查看完整版本 : 如何得到参照语料库中的原语料


zyhope
2007-06-01, 09:29 PM
我想找一个口语参照语料库,但是一直提取不到完整的texts,网上的可以进行在线查询,但似乎只能是查词频,搭配什么的,好象没法和观察语料库进行对比,卡方检验等。各位老师,怎么才能找到那些口语参照库中的原文呢?
还有一个问题就是如果要找比如话轮转换处的Yeah, yes,absolutely等,怎么查才能刚刚好得到的是话轮转换处的,而不是其它话语处的absolutely.
提的问题可能是太低级了,可是我真的遇到困难了,还请老师们告知一二,谢谢!

xiaoz
2007-06-01, 10:22 PM
The Santa Barbara Corpus of Spoken American English (SBCSAE) is good resouce for your purpose.
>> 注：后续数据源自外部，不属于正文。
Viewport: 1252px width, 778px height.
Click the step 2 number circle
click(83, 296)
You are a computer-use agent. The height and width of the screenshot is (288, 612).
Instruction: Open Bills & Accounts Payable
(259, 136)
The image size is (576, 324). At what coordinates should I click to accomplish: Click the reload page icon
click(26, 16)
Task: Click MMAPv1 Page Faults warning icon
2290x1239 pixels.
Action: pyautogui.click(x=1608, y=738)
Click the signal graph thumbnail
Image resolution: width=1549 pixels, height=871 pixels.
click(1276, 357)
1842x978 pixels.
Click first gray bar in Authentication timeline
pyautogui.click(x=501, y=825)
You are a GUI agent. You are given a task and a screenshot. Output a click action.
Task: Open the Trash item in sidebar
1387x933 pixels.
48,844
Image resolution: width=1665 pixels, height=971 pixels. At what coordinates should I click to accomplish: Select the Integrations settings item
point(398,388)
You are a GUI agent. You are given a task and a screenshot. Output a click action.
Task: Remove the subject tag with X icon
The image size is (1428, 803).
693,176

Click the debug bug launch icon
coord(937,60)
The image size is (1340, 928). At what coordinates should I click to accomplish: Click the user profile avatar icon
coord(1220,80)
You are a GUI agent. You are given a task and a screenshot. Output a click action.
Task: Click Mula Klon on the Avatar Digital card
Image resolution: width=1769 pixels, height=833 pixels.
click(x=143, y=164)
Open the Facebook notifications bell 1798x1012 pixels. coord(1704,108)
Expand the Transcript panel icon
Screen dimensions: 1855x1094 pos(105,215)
You can download the corpus below (digital audio files also included):
http://talkbank.org/data/Conversation/SBCSAE.zip

The recent paper by Prof Tao on "Absolutely" is also a good reference for your project:
http://eng.sagepub.com/cgi/reprint/35/1/5

armstrong
2007-06-01, 10:27 PM
Thanks a lot, Richard.

zyhope
2007-06-01, 10:30 PM
Really thank you for your help.
I will have a try.

corpora
2007-06-01, 11:42 PM
wordbank打开之后又很多怪字符,是否是有什么问题?

zyhope
2007-06-01, 11:47 PM
是呀,下下来的文件是cha或xml格式的,里面标记也很复杂,应该怎么用呢?

xiaoz
2007-06-01, 11:54 PM
This version of SBCSAE applies CHAT annotation format for use with CLAN, which can be downloaded from the CHILDES or TalkBank sites:
http://talkbank.org/software.html

You should of couse get familiar with the symbols used for encoding speech and prosodic features used for SBCSAE, developed by Dubois et al - I think there is a copy at this site, just search for it.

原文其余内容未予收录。